> [Task item]: Without the pictures, set down every record below exactly as it reads.

> [Materials provided]:
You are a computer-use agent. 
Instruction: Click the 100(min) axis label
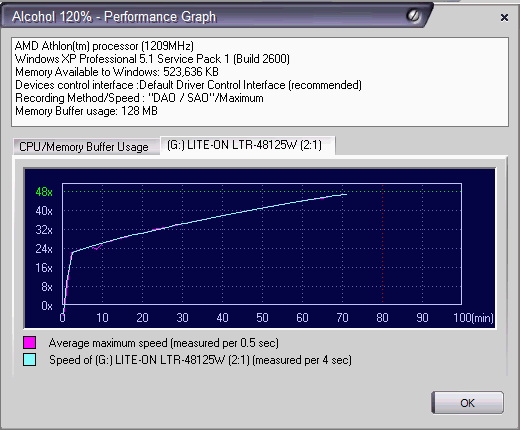tap(473, 318)
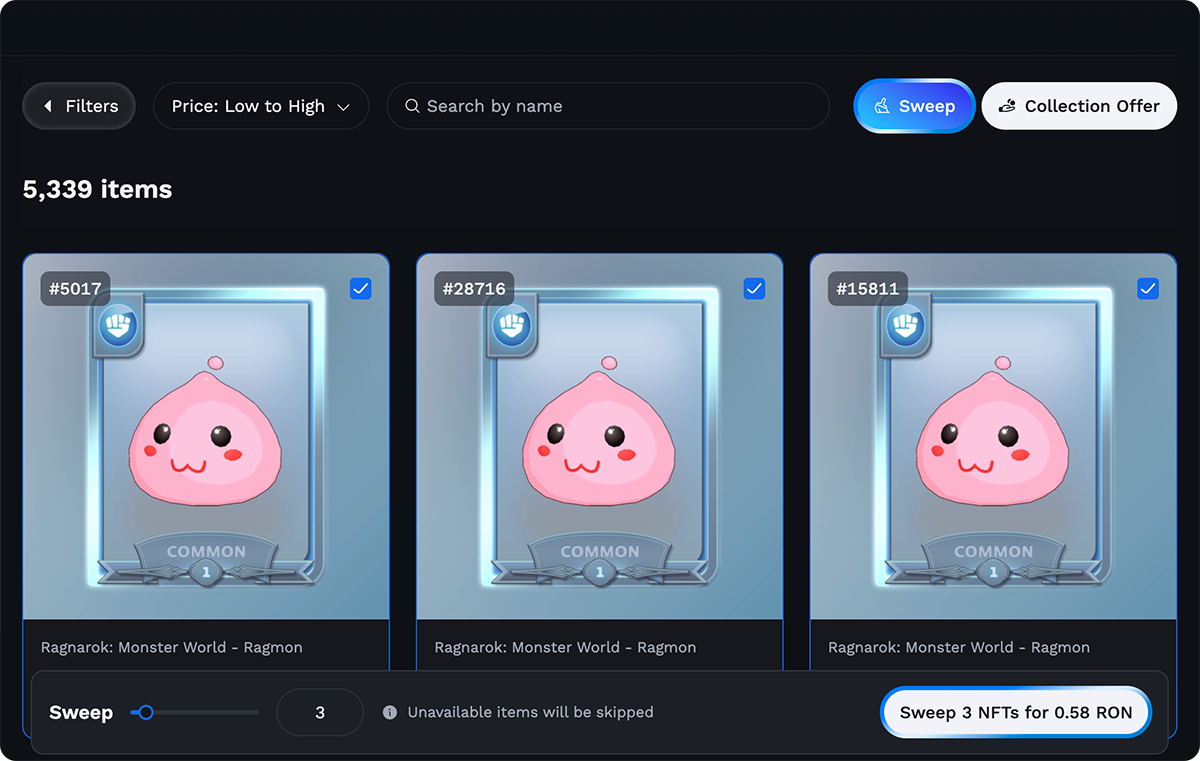Screen dimensions: 1200x761
Task: Toggle the checkbox on NFT #15811
Action: (1148, 289)
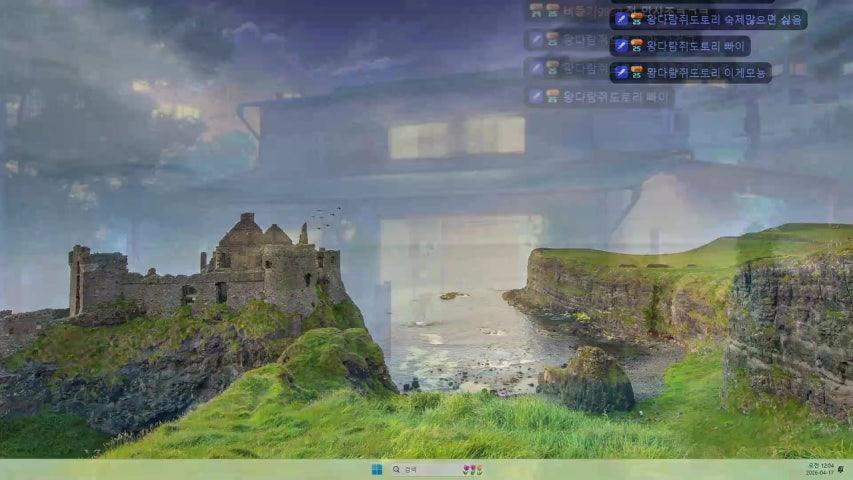Click the faded 비둘기 chat message at top

580,11
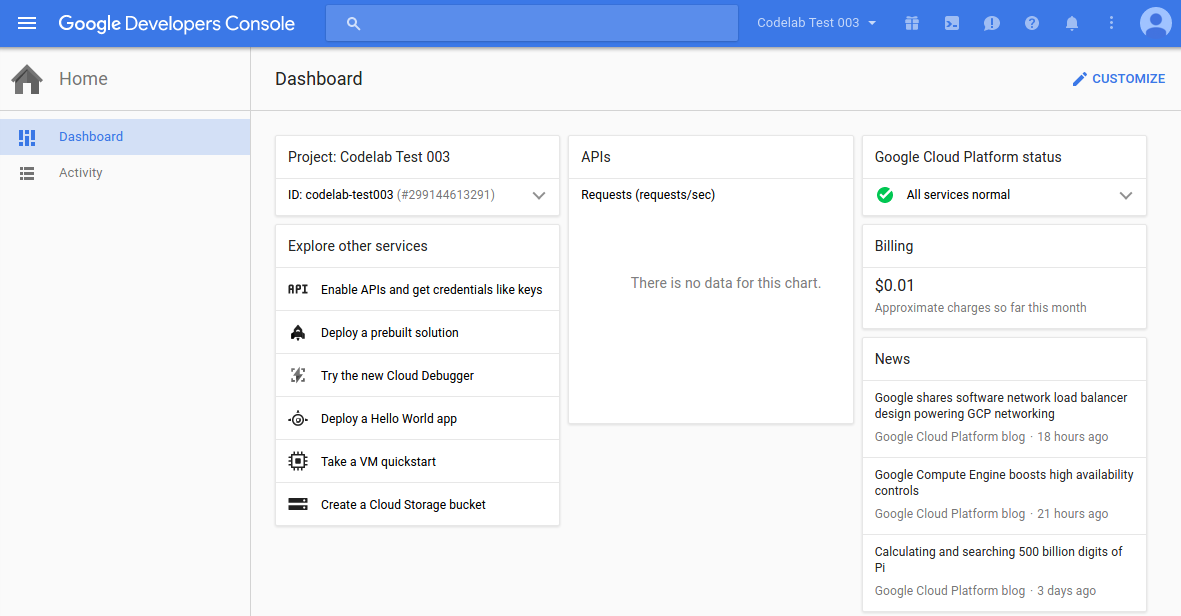Select Activity in the sidebar
Screen dimensions: 1181x616
point(81,173)
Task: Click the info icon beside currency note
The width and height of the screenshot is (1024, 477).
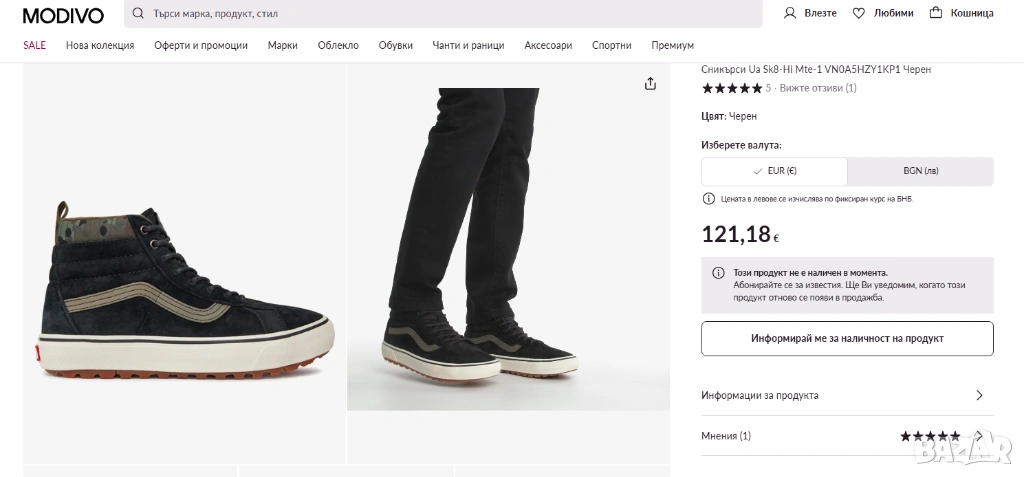Action: pyautogui.click(x=709, y=199)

> [Written solution]:
You are a computer-use agent. 
Instruction: Click the 100(min) axis label
tap(473, 318)
Screen dimensions: 1200x761
Task: Toggle the checkbox on NFT #15811
Action: (1148, 289)
Click the faded 비둘기 chat message at top

580,11
Select Activity in the sidebar
Screen dimensions: 1181x616
point(81,173)
Task: Click the info icon beside currency note
The width and height of the screenshot is (1024, 477).
Action: pyautogui.click(x=709, y=199)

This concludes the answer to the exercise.